This section covers everything you need to know about waves and rip currents

Watch Will Welbourn explain what causes waves, why they break at a specific depth, and how rip currents form, behave, and can be recognised from the beach or a dive boat.

What Causes Waves

The primary cause of waves is wind. When you see waves on the ocean, wind is almost certainly the cause. Waves can also be generated by seismic activity — tsunamis caused by underwater earthquakes or landslides — but these are rare. For exam purposes, and in everyday diving, waves mean wind.

Why Waves Break

Water particles inside a wave move in a circular path. Roughly one third of that circle extends below the waterline. As a wave approaches shore and the water gets shallower, the bottom of that circle starts dragging along the seabed. The wave loses stability and breaks.

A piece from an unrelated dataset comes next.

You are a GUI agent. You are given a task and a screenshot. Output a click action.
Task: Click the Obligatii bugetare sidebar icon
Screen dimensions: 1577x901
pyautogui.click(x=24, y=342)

The breaking point A wave breaks when the water depth below it is approximately 1.3 times the wave's height. At that depth, the seafloor interrupts the bottom of the circular water motion and the wave can no longer maintain its form.

Rip Currents

Rip currents are narrow, fast-moving currents that flow away from shore through the surf zone. They are sometimes called undertow or rip tides — but the correct term is rip current.

Property Typical values
Width 50–100 feet
Extent offshore 100 yards or more
Speed Can exceed 5 mph — faster than an Olympic swimmer

How a rip current forms

Waves continuously push water toward the beach. That water has to go somewhere — it cannot keep piling up on the shore. It runs sideways along the beach (the feeder current), finds the path of least resistance — a channel, a gap in a sandbar, or a break in a fringing reef — and flows seaward through it. As it goes, it erodes sand and deepens the channel, which strengthens the rip further.

Roatan context — Blue Channel and Spooky Channel Both are gaps in the fringing reef. On days with significant wave action breaking over the reef, water is being pushed into the lagoon and will escape seaward through those channels. Combine that with an outgoing tide and you can expect a strong current. Always assess wave conditions before diving channel sites.

When rip currents form

  • Waves only need to be 2–3 feet to generate a rip — they do not need to be large
  • They often occur on calm days following a storm, not only during bad weather
  • They are usually strongest near low tide but can form at any tidal state
  • Common where sandbars are present — rips form at breaks or channels in the bar
Exam trap — terminology Undertow and rip tide are common terms but both are incorrect. The proper term is rip current. If a question uses "undertow" or "rip tide" as an answer option alongside "rip current", the latter is always the correct choice.

How to recognise a rip current

  • A line of turbid (discoloured) or foamy water moving seaward
  • An area where waves are not breaking, while waves break on either side
  • Foam, seaweed, or debris being carried offshore
  • Much easier to spot from an elevated position — a dune, lifeguard tower, or dive boat
Note for your exam A rip current can be recognised as a line of turbid or foamy water moving seaward.